Squeaky cerró los ojos y suspiró exasperado pero, pese a la alarma, también había un asomo de sonrisa en su cara.
– ¿No aprenderá nunca, verdad? ¡Dios bendito! ¿Qué quiere ahora?
Hester decidió que si no era una muestra de acuerdo, como mínimo era de aquiescencia. Se inclinó sobre la mesa.
– Sólo lo han absuelto de asesinar a Fig en concreto. Aún se le puede acusar de cualquier otra cosa.
– Pero no ahorcarlo -replicó Squeaky con gravedad-. Y tiene que ser ahorcado.
– Veinte años en Coldbath Fields serían un buen comienzo -repuso Hester-. ¿No le parece? Tendría una muerte mucho más larga y lenta que colgado de una soga.
Squeaky lo meditó unos instantes.
– Se lo garantizo -dijo al fin-. Pero me gusta lo seguro. La soga es segura. Una vez hecho, queda hecho por siempre.
– Ya no tenemos esa opción -dijo Hester con desánimo.
Squeaky la miró, parpadeando.
– ¿Se pregunta quién le pagó o ya lo sabe? -preguntó.
Hester se quedó perpleja.
– ¿Pagar?
– A sir Oliver Rathbone -contestó Squeaky-. No lo hizo gratis. ¿Por qué lo hizo, si no? ¿Lo sabe ella?
Señaló bruscamente en dirección a la cocina.
– No tengo ni idea -contestó Hester, pero ya tenía en mente la cuestión de quién había pagado a Oliver, y por qué había aceptado el dinero. Hasta entonces no se había planteado nunca la posibilidad de que debiera favores, al menos no de la clase por los que cupiera pedir semejante pago. ¿Cómo se incurría en semejantes deudas? ¿Para qué? ¿Y quién exigiría semejante pago?
Sin duda, cualquiera a quien Rathbone considerase un amigo querría tanto como Monk ver a Phillips condenado.
Squeaky torció el gesto como si hubiese mordido un limón.
– Si cree que lo hizo gratis, pocas esperanzas me da usted -dijo indignado-. Phillips tiene amigos muy bien situados. Nunca imaginé que Rathbone fuese uno de ellos. Y sigo sin imaginarlo. Pero algunos de ellos tienen mucho poder, por donde quiera que se mire. -Hizo una mueca de desprecio-. Nunca se sabe hasta dónde llegan sus tentáculos. Mucho dinero en fotos obscenas, cuanto más sucias, más dinero. Si son de niños puede pedir lo que quiera. Primero por las fotos, luego por el silencio del comprador.

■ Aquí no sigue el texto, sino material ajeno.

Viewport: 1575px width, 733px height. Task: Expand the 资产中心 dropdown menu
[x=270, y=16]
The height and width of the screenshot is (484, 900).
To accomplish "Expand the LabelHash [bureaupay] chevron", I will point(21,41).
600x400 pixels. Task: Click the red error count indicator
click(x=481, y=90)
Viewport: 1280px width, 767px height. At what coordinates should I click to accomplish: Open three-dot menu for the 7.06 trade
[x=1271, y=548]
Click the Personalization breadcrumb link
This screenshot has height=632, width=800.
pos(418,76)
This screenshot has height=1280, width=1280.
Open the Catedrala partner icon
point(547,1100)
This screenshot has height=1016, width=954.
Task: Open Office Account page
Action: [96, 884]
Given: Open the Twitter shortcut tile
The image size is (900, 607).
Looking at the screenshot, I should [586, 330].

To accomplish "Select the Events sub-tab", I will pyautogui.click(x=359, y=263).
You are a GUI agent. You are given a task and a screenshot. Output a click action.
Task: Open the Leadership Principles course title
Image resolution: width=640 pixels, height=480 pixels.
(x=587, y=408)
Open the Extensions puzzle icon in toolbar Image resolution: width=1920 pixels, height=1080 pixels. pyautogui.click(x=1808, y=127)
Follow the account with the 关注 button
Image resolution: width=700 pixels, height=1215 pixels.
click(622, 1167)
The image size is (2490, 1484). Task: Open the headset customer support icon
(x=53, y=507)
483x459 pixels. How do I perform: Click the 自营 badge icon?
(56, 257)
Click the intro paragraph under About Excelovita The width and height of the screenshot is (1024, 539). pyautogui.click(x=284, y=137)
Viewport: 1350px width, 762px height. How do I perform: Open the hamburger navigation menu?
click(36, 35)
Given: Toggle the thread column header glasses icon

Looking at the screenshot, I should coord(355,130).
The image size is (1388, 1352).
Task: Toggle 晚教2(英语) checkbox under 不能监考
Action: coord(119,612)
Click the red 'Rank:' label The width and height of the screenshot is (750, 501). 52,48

Se dio un toque en la nariz y la miró con un solo ojo.
Hester iba a decir que sir Oliver no habría cedido a ninguna clase de presión, pero cambió de parecer y se tragó sus palabras. ¿Quién sabía lo que uno haría por un amigo que se viera envuelto en serios problemas? Alguien había pagado a Oliver, y éste había resuelto no preguntar por qué. Los mismos principios legales valían fuera quien fuese, y el mismo peso de las pruebas.
Squeaky frunció los labios con aversión.
– Mirar la clase de fotos que Phillips vende a la gente puede afectarte la cabeza -dijo, observándola detenidamente para asegurarse de que le entendía-. Incluso a personas que nunca se imaginaría. Si les quita sus pantalones elegantes y sus camisas a la última moda, no son muy distintos de cualquier mendigo o ladrón, en lo que a gustos de maricón se refiere. Sólo que algunos tipos tienen más que perder que otros, de manera que quedan expuestos a un poco de presión de vez en cuando.